Rachel messages me about the party later that I had assumed I would be taking Taylor too. Sighing I pull out my smoking stuff and roll up before messaging her back. Take a long draw on the funny cigarette imagining all of the things she would say to me, and how we would share the smoke. I finish it entirely on my own before messaging Rachel to tell her that I'll be there, there's a chance after all that Taylor may arrive with whomever she took a ride home with. And then at the very least I will be able to see that she is safe.

Pacing up the wooden staircase, it's unlike me to go into her room when she's not around but I take a few steps over to her wardrobe and notice that everything is still in place. It does not appear that she has taken clothes or packed up any of her belongings and so I breathe out. Eyeing the dress that she wore to the party that I escorted her too. Placing sapphires around her neck and holding her body all night long.

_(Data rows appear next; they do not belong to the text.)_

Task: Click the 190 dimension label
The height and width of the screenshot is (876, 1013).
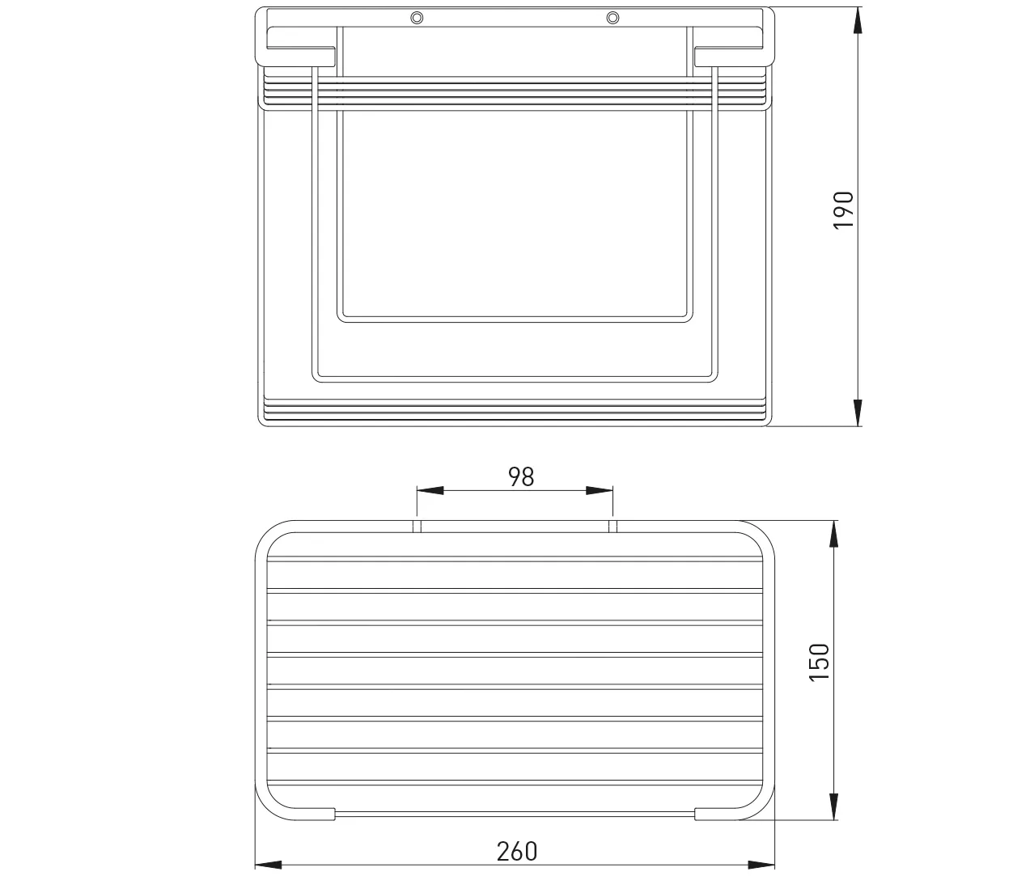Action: pyautogui.click(x=843, y=209)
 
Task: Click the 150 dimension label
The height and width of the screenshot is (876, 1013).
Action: pyautogui.click(x=819, y=662)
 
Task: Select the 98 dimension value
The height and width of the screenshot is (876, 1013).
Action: pyautogui.click(x=521, y=476)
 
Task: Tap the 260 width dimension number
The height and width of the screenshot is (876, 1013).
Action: pyautogui.click(x=517, y=852)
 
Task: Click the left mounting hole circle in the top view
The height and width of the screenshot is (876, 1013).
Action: pyautogui.click(x=417, y=18)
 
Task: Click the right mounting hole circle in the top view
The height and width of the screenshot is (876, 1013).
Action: pyautogui.click(x=612, y=18)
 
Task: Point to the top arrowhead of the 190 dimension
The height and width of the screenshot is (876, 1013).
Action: pyautogui.click(x=858, y=20)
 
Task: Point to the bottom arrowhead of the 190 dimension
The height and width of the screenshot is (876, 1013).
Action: pyautogui.click(x=858, y=413)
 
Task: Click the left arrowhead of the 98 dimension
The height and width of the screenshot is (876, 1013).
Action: pyautogui.click(x=430, y=490)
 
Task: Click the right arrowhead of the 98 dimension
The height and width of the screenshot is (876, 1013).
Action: pyautogui.click(x=600, y=490)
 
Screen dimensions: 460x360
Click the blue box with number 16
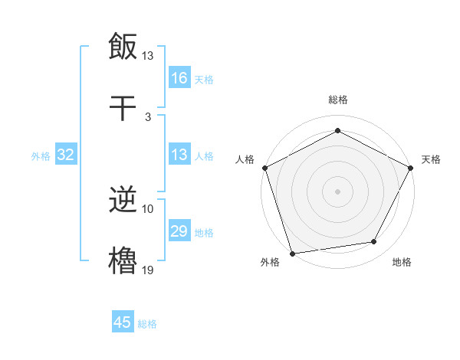point(179,77)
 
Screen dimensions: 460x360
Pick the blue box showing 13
point(179,155)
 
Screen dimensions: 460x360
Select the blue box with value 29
point(179,231)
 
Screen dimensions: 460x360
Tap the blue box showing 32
point(66,155)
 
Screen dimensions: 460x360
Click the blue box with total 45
point(123,322)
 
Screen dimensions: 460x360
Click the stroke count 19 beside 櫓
point(148,270)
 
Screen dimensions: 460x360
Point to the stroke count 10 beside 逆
point(148,208)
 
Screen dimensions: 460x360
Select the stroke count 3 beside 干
point(148,116)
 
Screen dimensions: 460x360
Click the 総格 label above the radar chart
point(337,100)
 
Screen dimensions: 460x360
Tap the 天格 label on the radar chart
point(431,159)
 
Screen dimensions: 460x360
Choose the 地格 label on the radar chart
point(402,262)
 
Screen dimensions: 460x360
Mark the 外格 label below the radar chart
point(270,262)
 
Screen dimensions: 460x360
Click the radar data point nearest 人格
point(264,168)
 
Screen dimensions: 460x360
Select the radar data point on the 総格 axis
point(337,131)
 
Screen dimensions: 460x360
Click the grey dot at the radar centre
point(337,191)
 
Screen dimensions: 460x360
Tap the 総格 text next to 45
point(147,324)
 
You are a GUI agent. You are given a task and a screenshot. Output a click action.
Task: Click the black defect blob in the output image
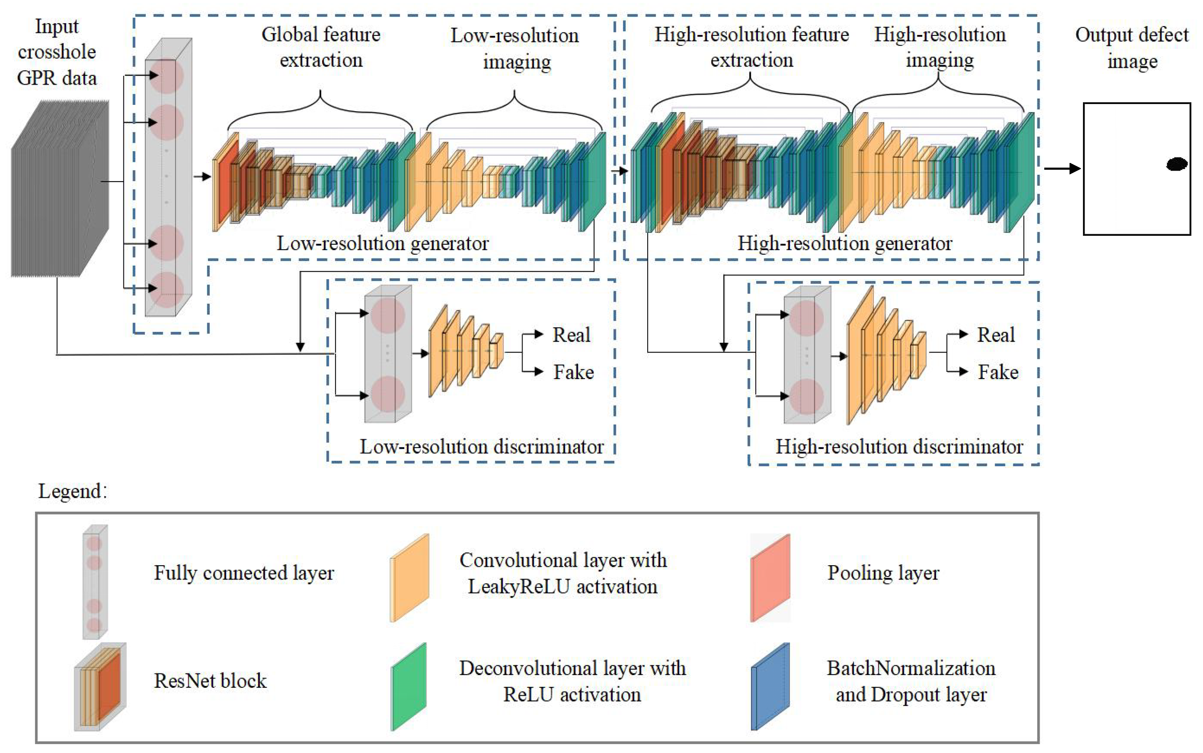tap(1176, 164)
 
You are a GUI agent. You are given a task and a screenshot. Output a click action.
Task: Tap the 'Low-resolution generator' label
tap(382, 243)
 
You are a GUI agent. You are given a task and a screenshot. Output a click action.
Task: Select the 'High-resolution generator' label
tap(845, 243)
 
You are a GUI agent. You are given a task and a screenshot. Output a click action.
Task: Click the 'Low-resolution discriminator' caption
tap(482, 447)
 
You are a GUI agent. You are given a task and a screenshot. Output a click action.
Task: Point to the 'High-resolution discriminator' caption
tap(899, 447)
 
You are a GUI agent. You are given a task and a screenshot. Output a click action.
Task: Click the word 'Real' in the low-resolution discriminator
tap(571, 335)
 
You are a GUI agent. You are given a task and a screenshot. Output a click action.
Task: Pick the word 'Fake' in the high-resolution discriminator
tap(998, 372)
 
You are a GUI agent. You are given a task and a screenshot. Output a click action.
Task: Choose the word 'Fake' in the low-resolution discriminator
tap(573, 372)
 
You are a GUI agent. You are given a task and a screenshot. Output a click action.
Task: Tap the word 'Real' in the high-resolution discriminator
tap(996, 335)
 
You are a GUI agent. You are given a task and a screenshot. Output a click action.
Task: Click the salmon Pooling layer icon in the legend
tap(770, 578)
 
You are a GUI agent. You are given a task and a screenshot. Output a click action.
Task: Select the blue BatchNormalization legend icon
tap(770, 686)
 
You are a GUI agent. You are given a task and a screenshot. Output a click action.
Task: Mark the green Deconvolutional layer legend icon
tap(409, 686)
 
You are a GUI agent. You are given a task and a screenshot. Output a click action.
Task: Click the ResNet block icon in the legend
tap(100, 686)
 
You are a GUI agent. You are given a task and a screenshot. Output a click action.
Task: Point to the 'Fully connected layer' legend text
tap(243, 573)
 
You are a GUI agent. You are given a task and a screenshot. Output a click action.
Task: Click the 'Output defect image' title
tap(1132, 48)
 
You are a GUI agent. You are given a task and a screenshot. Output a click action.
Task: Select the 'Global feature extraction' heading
tap(321, 47)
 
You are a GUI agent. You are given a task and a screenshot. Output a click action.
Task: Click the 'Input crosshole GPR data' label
tap(57, 52)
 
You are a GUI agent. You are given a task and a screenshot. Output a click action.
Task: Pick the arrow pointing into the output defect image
tap(1062, 168)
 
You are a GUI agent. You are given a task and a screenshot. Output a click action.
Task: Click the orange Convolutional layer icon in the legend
tap(409, 578)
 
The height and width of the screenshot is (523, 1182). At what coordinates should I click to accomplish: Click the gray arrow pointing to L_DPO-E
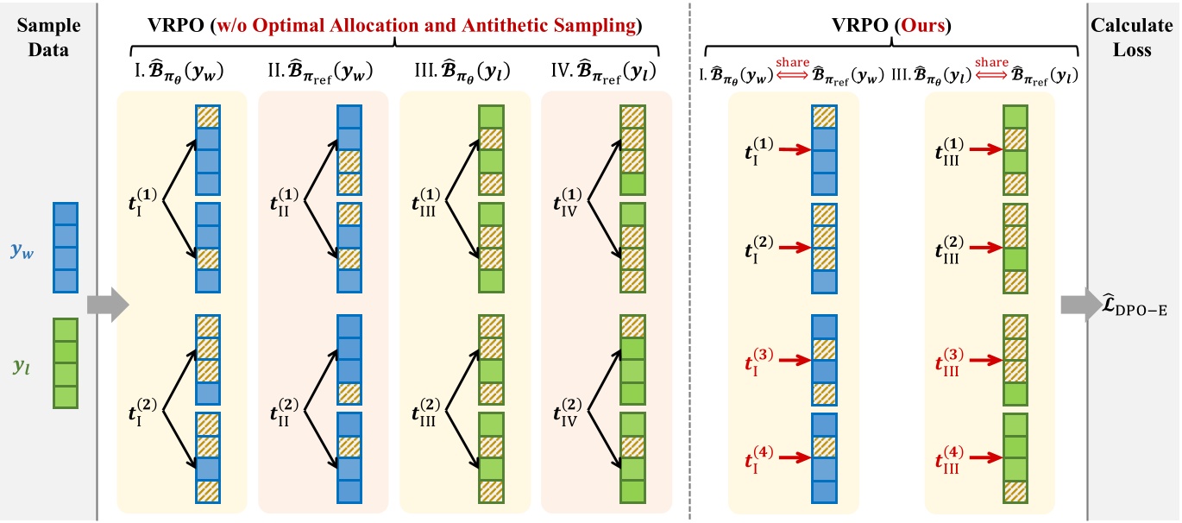1078,304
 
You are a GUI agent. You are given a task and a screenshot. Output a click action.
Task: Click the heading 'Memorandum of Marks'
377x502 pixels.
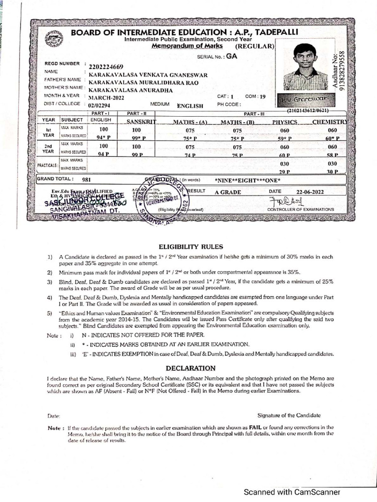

True to form Matthew had to cause a drama. Not once, when he was seeing her did I cause her or him any problems. Out of respect of her feelings, I was just there. Matthew however, acting like what one can only describe as a spoilt childish idiot had to cause a scene. Reducing her to tears, crying all the way home in a taxi. That night I had helped her up to her bed, she had clung to me as I sat on the side of the duvet. And so I had held her all night long in my arms. He's unimaginable, causing so much aggravation, with no regard for her.

Watching her as she slept with a small frown on her face, kissing her forehead and stroking her hair back as the moon shone through onto her. She had told me that she was the problem, that she blames herself for almost everything that happened between them. That she was not worth a thing. And it had broken me, she is vulnerable.

And so, I would not blame her for falling into the arms of Jay Gilbert Scott. After all his absolute speciality is preying on woman who are feeling insecure. I long to rescue her from his clutches. I long to hold her and keep her safe from men that do not deserve her.